### EXTRAIT CHOISI

De plus, les HFC - pour les activités d'installation, d'entretien, de maintenance ou de réparation de ces équipements - sont désormais exclusivement vendus et achetés par des entreprises certifiées. Et les équipements non hermétiques ne peuvent être vendus à l'utilisateur final que lorsqu'il est établi que l'installation sera effectuée par une entreprise certifiée.
Pour vous repérer, sachez que, depuis le 1er janvier 2017, l'étiquette des produits indique la nature du gaz, sa quantité, son poids et son équivalent CO2, ou la quantité pour laquelle l'équipement est conçu et le GWP du gaz. Des mentions devront être ajoutées dans les manuels d'utilisation des équipements et dans les documents commerciaux pour un GWP supérieur ou égal à150.
C. Z. d'après documents
(1) Global Warming Potential (GWP) désigne le potentiel de réchauffement global d'un gaz émis dans l'atmosphère.
Analyse
Vincent Mathieu-Hurtiger, chargé de programme « équipements et techniques de conservation fruits » au CTIFL / Un impact important pour les stations fruitières
« Nous nous retrouvons dans un schéma similaire à ce qui s’est passé pour le R22 récemment : avec une phase d’interdiction dans les installations neuves utilisant les fluides ciblés, puis rapidement une utilisation de fluide recyclé (ayant pour conséquence une raréfaction et une augmentation des prix) et ,en perspective, l’arrêt de l’utilisation de ces types de fluides (à fort GWP). Ainsi, le R404a - souvent utilisé dans les installations frigorifiques des stations - va rapidement se retrouver dans cette situation. À partir de 2020, il ne sera plus possible de recharger les installations avec du R404a vierge. Comme pour le R22, des solutions de RetroFit sont identifiées mais avec les mêmes contraintes que par le passé : récupération des fluides, légère perte de puissance, révision plus ou moins importante de l’installation… En fonction du type de fluide frigorigène utilisé, et selon le GWP et les tonnes équivalent CO2, il semble donc intéressant de refaire un point avec le frigoriste qui accompagne la station fruitière. »

######

TÂCHES
1. Pour chacune des affirmations (a), (b) et (c), dites si elle concorde avec l'extrait sur les fluides frigorigènes. Répondez par oui ou par non en citant à l'identique les mots de l'extrait qui tranchent.
(a) Depuis le 1er janvier 2017, l'étiquette des produits indique l'équivalent CO2 du gaz.
(b) Pour l'entretien des équipements, n'importe quelle entreprise peut acheter des HFC.
(c) À partir de 2020, on pourra encore recharger les installations avec du R404a vierge.
2. D'après l'extrait sur les fluides frigorigènes, quel fluide est souvent utilisé dans les installations frigorifiques des stations ?
3. Poursuivez l'extrait sur les fluides frigorigènes à partir de l'endroit où il s'arrête.
Les lignes qui suivent forment un matériau distinct de l'extrait.

### LIGNES AFFICHÉES

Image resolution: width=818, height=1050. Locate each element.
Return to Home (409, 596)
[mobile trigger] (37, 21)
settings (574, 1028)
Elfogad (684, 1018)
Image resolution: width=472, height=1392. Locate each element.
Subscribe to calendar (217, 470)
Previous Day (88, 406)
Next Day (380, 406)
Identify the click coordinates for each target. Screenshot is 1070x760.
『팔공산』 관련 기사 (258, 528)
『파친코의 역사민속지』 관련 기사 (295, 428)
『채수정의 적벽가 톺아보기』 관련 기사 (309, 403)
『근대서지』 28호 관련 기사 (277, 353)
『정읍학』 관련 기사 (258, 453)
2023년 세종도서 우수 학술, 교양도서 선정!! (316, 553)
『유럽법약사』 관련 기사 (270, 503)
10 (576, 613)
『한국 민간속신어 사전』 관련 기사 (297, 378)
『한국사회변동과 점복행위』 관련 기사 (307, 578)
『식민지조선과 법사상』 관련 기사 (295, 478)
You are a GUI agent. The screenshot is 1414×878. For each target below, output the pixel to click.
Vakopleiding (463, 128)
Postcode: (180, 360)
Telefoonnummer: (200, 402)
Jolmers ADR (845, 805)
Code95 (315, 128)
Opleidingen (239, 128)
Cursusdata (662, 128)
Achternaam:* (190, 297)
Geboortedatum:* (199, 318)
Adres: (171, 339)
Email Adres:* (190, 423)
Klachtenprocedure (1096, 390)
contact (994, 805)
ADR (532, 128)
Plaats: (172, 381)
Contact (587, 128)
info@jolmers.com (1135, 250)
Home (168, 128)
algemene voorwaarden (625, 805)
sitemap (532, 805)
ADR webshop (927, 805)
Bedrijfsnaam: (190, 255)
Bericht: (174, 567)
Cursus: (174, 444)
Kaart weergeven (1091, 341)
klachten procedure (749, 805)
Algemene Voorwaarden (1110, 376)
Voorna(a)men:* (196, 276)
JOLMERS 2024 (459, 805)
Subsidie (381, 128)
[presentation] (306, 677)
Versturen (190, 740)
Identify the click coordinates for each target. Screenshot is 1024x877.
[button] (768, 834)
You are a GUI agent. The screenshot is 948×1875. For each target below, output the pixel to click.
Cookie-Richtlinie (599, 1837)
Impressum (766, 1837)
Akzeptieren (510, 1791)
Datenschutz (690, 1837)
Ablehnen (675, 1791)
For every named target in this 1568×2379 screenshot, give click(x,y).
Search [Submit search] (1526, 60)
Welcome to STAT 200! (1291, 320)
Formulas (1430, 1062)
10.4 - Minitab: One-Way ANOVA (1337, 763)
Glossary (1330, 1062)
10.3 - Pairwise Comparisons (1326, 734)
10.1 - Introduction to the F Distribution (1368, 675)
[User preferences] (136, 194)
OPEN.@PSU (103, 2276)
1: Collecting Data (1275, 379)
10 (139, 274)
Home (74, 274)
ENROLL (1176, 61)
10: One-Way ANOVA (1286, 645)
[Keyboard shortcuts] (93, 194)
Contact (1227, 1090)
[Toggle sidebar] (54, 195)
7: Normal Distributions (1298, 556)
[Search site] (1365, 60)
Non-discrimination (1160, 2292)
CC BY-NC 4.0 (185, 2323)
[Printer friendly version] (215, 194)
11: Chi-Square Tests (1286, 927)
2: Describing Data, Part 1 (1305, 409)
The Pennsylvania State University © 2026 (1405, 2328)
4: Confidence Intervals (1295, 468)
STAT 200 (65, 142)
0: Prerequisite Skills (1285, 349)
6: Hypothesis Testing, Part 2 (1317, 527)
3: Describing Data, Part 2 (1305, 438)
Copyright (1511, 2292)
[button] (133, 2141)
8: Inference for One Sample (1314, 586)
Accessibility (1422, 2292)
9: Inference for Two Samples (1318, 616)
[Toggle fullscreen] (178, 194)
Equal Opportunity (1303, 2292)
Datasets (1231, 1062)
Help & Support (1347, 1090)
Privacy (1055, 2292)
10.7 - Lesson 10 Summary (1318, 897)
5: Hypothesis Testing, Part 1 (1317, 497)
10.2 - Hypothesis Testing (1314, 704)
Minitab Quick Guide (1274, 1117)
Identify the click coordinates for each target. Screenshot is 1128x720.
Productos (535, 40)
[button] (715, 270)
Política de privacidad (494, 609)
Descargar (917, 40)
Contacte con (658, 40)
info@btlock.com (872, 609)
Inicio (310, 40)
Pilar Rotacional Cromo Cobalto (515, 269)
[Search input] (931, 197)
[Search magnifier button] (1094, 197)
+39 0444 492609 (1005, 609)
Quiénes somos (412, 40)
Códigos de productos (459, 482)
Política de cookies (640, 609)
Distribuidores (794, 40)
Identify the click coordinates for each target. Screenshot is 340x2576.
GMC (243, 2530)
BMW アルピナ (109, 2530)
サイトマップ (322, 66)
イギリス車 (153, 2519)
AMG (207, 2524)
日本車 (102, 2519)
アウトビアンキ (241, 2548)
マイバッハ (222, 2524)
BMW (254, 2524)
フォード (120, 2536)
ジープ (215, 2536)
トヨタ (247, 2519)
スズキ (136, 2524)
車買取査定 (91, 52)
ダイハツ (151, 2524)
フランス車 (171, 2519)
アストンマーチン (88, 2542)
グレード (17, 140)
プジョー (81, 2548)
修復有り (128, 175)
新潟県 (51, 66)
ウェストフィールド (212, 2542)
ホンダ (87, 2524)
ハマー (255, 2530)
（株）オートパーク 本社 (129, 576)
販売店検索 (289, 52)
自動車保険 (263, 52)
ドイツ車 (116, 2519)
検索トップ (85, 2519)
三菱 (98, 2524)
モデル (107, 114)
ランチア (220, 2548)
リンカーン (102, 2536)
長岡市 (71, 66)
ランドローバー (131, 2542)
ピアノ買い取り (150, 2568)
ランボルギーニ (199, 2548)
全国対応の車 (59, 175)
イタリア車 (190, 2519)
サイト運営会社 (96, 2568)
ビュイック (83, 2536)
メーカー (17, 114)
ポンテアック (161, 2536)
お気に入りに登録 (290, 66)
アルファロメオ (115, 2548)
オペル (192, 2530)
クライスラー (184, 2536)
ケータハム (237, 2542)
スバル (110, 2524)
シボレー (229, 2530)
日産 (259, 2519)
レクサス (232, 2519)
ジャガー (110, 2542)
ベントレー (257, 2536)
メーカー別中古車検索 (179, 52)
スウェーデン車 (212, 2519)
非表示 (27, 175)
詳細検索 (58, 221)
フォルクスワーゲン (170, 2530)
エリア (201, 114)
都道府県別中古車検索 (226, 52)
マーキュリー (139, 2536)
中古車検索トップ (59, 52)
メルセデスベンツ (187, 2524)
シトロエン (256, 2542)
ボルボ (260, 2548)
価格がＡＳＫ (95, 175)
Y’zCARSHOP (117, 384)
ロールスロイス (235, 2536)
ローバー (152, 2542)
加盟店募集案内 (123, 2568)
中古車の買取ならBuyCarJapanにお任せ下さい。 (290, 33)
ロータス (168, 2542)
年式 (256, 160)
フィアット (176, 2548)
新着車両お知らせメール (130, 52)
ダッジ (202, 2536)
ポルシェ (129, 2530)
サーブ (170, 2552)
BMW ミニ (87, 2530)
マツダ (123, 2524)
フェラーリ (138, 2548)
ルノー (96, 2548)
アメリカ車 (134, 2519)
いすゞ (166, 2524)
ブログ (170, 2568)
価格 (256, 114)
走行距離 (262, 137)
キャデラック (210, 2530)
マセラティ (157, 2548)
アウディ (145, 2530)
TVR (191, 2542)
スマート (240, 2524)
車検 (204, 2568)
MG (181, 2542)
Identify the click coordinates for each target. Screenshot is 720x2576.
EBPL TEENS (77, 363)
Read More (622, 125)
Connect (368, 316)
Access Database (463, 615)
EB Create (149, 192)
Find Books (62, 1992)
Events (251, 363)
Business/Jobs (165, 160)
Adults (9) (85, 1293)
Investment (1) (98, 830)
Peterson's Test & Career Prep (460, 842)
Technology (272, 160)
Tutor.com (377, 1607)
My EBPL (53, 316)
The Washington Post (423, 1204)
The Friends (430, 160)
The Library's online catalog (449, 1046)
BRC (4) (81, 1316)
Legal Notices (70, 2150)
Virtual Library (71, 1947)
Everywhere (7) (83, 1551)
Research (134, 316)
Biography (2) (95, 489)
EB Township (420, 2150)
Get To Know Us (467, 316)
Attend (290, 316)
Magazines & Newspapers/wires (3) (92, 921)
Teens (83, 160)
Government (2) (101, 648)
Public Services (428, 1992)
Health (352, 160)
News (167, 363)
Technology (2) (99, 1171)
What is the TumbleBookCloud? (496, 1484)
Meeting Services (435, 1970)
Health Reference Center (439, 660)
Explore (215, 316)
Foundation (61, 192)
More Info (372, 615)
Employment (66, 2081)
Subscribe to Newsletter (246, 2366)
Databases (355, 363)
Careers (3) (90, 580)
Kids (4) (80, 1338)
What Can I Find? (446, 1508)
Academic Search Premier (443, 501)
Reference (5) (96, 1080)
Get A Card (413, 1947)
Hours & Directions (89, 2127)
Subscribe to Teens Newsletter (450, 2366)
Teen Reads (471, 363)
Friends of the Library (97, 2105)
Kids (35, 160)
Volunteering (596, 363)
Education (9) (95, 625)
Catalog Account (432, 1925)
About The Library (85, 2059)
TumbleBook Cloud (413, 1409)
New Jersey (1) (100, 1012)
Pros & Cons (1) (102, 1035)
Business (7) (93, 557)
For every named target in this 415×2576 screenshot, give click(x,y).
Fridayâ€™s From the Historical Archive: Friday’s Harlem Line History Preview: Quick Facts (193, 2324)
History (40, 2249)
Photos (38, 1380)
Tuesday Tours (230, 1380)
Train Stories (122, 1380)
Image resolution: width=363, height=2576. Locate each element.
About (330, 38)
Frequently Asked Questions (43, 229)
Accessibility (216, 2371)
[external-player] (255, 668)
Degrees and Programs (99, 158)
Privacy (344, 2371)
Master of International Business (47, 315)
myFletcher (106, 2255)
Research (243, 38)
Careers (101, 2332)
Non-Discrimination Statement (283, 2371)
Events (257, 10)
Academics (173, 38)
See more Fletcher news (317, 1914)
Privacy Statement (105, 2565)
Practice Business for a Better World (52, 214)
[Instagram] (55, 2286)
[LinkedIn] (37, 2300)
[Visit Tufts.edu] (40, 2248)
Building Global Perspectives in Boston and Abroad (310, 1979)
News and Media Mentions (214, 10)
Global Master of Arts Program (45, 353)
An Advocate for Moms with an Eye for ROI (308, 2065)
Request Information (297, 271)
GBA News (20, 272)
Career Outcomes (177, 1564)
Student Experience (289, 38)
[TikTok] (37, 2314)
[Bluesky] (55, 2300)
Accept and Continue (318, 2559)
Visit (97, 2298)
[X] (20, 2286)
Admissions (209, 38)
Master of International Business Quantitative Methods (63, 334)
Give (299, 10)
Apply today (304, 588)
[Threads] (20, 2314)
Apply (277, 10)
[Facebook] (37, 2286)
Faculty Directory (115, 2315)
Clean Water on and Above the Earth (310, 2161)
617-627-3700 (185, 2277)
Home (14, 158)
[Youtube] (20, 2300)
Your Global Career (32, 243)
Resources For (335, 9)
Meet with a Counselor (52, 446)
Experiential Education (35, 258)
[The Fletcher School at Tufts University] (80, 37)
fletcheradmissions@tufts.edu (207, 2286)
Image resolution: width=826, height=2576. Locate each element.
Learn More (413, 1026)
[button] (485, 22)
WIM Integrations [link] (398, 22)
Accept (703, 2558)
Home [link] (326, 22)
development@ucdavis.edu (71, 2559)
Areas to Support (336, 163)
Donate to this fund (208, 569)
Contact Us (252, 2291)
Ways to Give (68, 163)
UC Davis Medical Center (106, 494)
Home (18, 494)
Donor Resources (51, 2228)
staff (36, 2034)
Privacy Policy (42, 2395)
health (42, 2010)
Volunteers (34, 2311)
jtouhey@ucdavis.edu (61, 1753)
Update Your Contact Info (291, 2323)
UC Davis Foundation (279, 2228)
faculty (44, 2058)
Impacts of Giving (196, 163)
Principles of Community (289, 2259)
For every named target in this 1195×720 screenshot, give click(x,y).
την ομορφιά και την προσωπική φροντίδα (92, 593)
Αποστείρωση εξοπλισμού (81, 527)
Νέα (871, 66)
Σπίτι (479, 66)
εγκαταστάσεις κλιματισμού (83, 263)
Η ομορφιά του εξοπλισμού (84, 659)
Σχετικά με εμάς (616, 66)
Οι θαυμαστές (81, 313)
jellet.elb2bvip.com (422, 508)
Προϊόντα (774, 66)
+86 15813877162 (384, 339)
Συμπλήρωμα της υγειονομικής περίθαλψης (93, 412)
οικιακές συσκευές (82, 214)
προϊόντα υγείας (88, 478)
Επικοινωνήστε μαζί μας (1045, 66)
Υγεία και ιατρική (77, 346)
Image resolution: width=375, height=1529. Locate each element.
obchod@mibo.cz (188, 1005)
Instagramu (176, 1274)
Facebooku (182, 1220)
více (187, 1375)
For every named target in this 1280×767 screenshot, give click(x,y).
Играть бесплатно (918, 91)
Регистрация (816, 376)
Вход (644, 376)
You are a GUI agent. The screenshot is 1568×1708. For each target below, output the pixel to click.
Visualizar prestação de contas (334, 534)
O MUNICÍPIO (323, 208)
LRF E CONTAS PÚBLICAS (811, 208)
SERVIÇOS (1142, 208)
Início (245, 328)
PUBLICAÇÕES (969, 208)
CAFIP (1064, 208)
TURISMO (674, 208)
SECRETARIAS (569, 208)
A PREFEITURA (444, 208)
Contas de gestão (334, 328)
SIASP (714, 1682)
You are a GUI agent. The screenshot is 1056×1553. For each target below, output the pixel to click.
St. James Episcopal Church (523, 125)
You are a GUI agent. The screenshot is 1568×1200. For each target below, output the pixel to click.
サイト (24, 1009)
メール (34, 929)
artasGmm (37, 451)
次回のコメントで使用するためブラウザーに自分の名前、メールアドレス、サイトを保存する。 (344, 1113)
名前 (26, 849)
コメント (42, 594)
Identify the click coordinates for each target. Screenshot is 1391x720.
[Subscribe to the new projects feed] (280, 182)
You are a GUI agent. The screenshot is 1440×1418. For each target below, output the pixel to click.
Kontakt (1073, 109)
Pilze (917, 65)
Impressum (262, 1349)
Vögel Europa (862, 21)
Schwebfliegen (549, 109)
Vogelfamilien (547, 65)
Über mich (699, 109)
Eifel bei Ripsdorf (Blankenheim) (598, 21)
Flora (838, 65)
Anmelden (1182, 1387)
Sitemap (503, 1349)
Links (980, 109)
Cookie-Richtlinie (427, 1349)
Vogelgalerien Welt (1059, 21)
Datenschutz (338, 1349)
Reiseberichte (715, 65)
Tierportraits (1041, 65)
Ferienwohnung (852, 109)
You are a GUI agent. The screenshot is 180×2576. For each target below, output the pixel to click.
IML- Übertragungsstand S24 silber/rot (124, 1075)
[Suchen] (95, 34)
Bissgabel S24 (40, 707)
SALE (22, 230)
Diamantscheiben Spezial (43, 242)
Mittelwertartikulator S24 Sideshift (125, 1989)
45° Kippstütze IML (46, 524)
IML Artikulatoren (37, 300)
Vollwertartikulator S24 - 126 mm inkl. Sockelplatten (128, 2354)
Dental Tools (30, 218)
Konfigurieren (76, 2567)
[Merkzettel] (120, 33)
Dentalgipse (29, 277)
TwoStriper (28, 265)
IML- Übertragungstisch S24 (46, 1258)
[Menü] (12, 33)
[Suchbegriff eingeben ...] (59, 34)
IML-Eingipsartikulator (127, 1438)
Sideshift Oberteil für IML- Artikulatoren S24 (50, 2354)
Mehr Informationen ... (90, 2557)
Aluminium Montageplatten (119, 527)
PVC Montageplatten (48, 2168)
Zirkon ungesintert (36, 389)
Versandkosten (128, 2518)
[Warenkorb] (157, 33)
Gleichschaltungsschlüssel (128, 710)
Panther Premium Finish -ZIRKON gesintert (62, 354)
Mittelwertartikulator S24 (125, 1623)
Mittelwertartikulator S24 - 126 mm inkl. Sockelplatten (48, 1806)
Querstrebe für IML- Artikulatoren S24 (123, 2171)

######

RÉPONSES RÉDIGÉES
1.
(a) Oui : « depuis le 1er janvier 2017, l'étiquette des produits indique la nature du gaz, sa quantité, son poids et son équivalent CO2 ».
(b) Non : « sont désormais exclusivement vendus et achetés par des entreprises certifiées ».
(c) Non : « À partir de 2020, il ne sera plus possible de recharger les installations avec du R404a vierge. »

2. Le R404a.

3.
Jacques Voisin, PDG de la société Picquette / « Les fluides naturels, c’est l’avenir ! »
Les établissements Picquette, à Sérignan-du-Comtat, ont été créés en 1966. « Nous sommes spécialisés dans l’installation de chambres froides et d’équipements frigorifiques pour tout ce qui a trait à la conservation des fruits et légumes, mais aussi aux process vinicoles. Notre activité s’exerce sur un secteur géographique comprenant les départements du Vaucluse, des Bouches-du-Rhône, du Gard, de la Drôme et de l’Ardèche ; nous intervenons aussi dans 16 pays, explique son PDG, Jacques Voisin. Ce changement de réglementation concernant le R404 a plusieurs conséquences. Pour se mettre en conformité, nous conseillons de retirer l’ancien gaz et de le remplacer par du gaz R449, le plus communément utilisé. Pour les nouvelles installations, il est conseillé de partir directement en solution CO2, avec des gaz neutres pour la couche d’ozone. Les fluides naturels, c’est l’avenir. Pour ceux qui partent sur du R448, le changement ne pose pas de véritable problème et n’entraîne aucune perte de puissance frigorifique, ou très peu ; dans tous les cas, le matériel en place est conservé. Par contre, il ne faut pas trop tarder car on constate une pénurie de ce gaz sur le marché, sans compter son coût de plus en plus prohibitif. Dans tous les cas, l’avenir est dans la suppression de ce fluide. »
Propos recueillis par C. Z.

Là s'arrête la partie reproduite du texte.